Isoliensinine activated the Nrf2/GPX4 pathway to inhibit glutamate‐induced ferroptosis in HT‐22 cells

Abstract

AbstractIsoliensinine (ISO), a natural compound, is a bibenzyl isoquinoline alkaloid monomer in lotus seed, which has strong antioxidant and free radical scavenging activities. The oxidative toxicity caused by glutamic acid overdose is one of the important mechanisms of nerve cell injury, and the oxidative toxicity caused by glutamic acid is related to ferroptosis. This study aims to establish a glutamate‐induced injury model of mouse hippocampal neurons HT‐22 cells, and investigate the protective effect of ISO on the neurotoxicity of glutamate‐induced HT‐22 cells. The results showed that ISO inhibited glutamate‐induced ferroptosis of neuronal cells through nuclear factor E2‐related factor 2/glutathione peroxidase 4 (Nrf2/GPX4) signaling pathway. Pretreatment of HT‐22 cells with ISO significantly reduced glutamate‐induced cell death. Ferroptosis inhibitors have the same effect. ISO inhibited the decrease of mitochondrial membrane potential detection and the increase of iron content induced by glutamate, the increase of malondialdehyde and reactive oxygen species in cytoplasm and lipid, and protected the activities of GPx and superoxide dismutase enzymes.

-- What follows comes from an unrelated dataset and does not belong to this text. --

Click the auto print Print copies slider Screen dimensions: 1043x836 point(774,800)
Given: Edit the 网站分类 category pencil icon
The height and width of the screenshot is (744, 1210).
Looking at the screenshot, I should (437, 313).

In addition, WB showed that glutamic acid could induce the upregulated expression of long‐chain esteryl coA synthase 4 (ACSL4) protein and the downregulated expression of SLC7A11 and GPX4 protein in HT‐22 cells, while ISO could prevent the abnormal expression of these proteins induced by glutamic acid. The nuclear translocation of Nrf2 in HT‐22 cells was increased, and the expression of downstream heme oxygenase‐1 protein was upregulated. In summary, ISO protects HT‐22 cells from glutamate‐induced ferroptosis through a novel mechanism of the Nrf2/GPX4 signaling pathway.